Bei der Deutschen Börse wird zu viel gesagt. Schon eher fragwürdig ist bei Deutsche Börse und beinahe wortgleich bei Vonovia die Ansprache „Liebe Aktionärinnen und Aktionäre, sehr geehrte Damen und Herren“, da ein Aktionär sowohl ein Mann oder eine Frau sein kann. Die ausführlichsten Anredeformen leisten sich HeidelbergCement sowie Infineon, was dann so klingt, als wolle man das ganze Erdenrund umschlingen. Bei Infineon steht es beispielsweise so: „Sehr geehrte Aktionäre und Geschäftspartner, liebe Mitarbeiterinnen und Mitarbeiter von Infineon“. Etwas aus der Reihe fällt Delivery Hero, welches den „lieben Aktionärinnen und Aktionären“ noch ein „liebe Hereos“ anhängt.

Ein weiterer Gesichtspunkt, der das Thema der Ansprache betrifft, ist bis hierher noch nicht angesprochen worden. Gemeint ist die Passung. Mit anderen Worten: Passt die Gebrauchsform der Personennomina zu dem jeweiligen Unternehmen, und welche Form wäre bezüglich des etablierten Unternehmensbildes angebracht? Hier sollte man nicht immer auf sich selbst schauen, sondern bedenken, welcher Eindruck beim Adressaten entsteht und inwieweit der individuelle Eindruck dem entspricht, was sich der das Unternehmen davon verspricht. Hier geht es um Stilfragen, um Intention und Interpretation.

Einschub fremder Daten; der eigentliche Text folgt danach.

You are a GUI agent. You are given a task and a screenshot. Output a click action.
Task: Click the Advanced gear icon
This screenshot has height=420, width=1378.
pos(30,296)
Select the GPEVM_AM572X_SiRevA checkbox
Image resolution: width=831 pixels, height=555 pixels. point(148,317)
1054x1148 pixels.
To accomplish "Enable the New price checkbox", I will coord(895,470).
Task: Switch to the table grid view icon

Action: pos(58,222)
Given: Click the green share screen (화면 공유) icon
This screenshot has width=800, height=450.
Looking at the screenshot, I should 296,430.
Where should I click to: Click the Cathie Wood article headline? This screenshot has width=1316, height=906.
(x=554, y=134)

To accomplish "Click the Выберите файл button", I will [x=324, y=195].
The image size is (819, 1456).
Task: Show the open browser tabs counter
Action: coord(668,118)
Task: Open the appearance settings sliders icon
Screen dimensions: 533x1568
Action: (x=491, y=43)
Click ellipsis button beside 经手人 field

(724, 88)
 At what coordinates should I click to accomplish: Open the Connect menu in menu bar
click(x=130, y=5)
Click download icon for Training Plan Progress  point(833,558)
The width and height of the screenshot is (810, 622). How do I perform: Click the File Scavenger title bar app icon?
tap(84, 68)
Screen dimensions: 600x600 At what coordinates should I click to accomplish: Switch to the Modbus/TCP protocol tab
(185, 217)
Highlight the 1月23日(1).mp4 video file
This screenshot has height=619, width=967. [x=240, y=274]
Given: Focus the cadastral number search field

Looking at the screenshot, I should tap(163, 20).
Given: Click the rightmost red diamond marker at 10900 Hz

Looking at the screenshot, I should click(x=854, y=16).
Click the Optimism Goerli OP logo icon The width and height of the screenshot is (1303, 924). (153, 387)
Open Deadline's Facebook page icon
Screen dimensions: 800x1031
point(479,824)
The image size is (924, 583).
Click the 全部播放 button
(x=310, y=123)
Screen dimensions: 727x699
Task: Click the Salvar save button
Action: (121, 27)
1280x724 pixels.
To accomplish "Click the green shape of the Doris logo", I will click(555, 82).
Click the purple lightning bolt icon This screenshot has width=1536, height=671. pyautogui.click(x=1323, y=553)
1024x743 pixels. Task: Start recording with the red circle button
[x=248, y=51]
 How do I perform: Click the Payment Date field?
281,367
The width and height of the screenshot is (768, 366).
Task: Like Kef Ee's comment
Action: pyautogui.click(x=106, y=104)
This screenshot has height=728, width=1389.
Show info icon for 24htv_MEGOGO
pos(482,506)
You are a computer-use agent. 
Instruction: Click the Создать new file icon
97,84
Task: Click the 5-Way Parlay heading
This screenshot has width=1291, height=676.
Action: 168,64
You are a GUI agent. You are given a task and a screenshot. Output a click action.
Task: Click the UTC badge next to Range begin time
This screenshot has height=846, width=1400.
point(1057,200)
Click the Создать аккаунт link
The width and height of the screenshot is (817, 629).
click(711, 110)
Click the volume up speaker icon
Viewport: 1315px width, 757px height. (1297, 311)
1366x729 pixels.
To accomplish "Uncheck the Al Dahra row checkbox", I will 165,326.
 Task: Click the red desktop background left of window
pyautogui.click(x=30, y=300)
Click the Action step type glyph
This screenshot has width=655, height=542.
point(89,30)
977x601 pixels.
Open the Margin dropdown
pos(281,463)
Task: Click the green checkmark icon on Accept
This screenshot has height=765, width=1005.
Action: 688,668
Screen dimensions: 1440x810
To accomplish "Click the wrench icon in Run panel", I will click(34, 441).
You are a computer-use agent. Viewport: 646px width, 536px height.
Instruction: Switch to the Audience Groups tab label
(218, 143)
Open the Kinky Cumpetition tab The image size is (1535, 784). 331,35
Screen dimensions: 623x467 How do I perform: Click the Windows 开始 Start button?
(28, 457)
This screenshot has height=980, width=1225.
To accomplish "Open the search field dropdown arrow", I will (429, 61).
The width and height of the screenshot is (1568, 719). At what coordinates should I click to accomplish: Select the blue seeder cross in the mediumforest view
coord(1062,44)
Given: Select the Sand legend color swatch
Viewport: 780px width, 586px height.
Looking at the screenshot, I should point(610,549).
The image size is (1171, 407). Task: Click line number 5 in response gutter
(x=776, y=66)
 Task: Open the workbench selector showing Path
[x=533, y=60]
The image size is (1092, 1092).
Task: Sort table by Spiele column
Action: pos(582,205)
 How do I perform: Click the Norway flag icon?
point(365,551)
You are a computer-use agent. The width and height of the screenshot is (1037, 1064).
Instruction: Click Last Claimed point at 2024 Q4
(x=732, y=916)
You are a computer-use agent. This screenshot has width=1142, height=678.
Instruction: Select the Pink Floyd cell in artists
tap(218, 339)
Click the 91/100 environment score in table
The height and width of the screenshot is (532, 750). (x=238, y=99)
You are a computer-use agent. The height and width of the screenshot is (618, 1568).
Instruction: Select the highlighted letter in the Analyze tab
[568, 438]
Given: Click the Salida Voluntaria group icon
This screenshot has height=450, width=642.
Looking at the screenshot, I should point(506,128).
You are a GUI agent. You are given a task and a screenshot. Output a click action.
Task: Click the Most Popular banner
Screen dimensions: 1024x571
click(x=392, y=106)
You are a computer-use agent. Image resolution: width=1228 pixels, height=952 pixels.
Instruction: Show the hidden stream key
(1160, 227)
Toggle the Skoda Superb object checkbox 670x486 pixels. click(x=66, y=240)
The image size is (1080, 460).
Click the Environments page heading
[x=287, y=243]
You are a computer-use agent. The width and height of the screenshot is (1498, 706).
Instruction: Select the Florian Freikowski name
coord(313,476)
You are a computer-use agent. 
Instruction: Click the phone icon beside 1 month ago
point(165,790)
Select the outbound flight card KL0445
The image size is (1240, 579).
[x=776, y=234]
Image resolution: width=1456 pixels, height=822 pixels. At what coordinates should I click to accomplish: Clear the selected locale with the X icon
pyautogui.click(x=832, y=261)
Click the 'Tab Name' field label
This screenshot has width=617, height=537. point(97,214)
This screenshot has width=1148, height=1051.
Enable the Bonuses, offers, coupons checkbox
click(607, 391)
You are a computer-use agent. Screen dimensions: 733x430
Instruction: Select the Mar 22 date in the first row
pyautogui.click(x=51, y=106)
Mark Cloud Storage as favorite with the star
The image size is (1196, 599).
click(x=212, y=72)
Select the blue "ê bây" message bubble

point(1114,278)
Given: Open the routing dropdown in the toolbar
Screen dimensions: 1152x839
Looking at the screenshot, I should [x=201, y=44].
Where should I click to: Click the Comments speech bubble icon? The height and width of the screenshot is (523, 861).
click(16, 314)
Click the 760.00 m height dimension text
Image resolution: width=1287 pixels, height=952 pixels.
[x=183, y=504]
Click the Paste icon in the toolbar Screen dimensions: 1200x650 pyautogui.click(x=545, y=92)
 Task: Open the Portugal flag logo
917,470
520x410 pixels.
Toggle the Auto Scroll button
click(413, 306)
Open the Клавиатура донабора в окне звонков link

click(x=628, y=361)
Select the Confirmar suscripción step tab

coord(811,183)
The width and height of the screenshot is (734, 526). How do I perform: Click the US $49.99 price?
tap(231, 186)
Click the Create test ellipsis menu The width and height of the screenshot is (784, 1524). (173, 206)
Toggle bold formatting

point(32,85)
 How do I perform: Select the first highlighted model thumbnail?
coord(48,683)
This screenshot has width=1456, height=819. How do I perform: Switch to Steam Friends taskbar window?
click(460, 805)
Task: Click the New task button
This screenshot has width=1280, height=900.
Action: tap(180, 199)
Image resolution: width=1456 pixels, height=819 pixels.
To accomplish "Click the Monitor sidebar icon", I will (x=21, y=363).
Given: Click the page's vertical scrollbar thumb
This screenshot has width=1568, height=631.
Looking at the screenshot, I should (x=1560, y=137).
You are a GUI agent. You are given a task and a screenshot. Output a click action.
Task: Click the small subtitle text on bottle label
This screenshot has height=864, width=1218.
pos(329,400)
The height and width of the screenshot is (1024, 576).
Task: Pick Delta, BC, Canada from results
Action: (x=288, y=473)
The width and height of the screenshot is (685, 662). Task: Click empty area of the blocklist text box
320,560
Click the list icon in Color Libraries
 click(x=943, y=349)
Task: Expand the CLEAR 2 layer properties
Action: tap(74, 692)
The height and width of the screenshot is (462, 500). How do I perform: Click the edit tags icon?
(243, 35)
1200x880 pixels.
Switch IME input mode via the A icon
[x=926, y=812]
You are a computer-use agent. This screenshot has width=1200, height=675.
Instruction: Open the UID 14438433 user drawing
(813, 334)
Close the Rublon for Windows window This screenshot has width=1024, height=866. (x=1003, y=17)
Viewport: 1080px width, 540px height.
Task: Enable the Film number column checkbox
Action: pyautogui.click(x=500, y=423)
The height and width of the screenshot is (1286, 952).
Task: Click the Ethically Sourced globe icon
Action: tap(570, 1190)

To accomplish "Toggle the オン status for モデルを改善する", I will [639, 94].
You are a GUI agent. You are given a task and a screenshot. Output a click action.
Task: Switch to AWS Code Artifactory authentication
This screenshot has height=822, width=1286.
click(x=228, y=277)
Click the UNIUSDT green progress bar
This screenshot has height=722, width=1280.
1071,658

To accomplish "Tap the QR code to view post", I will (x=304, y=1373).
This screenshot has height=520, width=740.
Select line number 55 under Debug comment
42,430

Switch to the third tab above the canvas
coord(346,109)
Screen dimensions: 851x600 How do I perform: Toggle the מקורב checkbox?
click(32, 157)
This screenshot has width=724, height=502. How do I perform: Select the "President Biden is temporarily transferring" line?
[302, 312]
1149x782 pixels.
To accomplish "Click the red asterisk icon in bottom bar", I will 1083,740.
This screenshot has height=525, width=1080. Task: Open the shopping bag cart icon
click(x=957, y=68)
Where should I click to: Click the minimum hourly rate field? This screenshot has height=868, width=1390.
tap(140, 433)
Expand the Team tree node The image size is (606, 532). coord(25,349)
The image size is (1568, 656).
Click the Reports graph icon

Bei der Deutschen Bank würden wir als Außenstehender eher die Anrede „Sehr geehrte Damen und Herren“ erwarten, was der Gesellschaft gut zu Gesicht stünde. Doch stattdessen verfällt die Bank in den Mainstream und wendet sich zeitgeistig an die „Sehr geehrte(n) Aktionärinnen und Aktionäre“. Das passt nicht so recht zur gewollten Seriosität einer Großbank, die wie alle Unternehmen eine gesellschaftliche Verantwortung trägt. Ähnliches mag für Siemens, Daimler, BASF, Merck und andere gelten. Hier geht es sowohl um Stilfragen, Passung wie auch um den intendierten Eindruck.

Doch wie sollte nun die richtige Ansprache aussehen? Und wird darauf überhaupt geachtet? Wer macht sich Gedanken darüber? Bereits in den früheren Jahren zwischen 2011 und 2013 wurden in zahlreichen Fällen identische Anredeformen gewählt wie im aktuellen Geschäftsjahr 2020. Keinen Fehler wird man machen, wenn man sich vor Augen hält, mit wem man es zu tun. Das sind immer noch zuerst die Eigner und Investoren, zunehmend allerdings auch bestimmte gesellschaftliche Gruppierungen.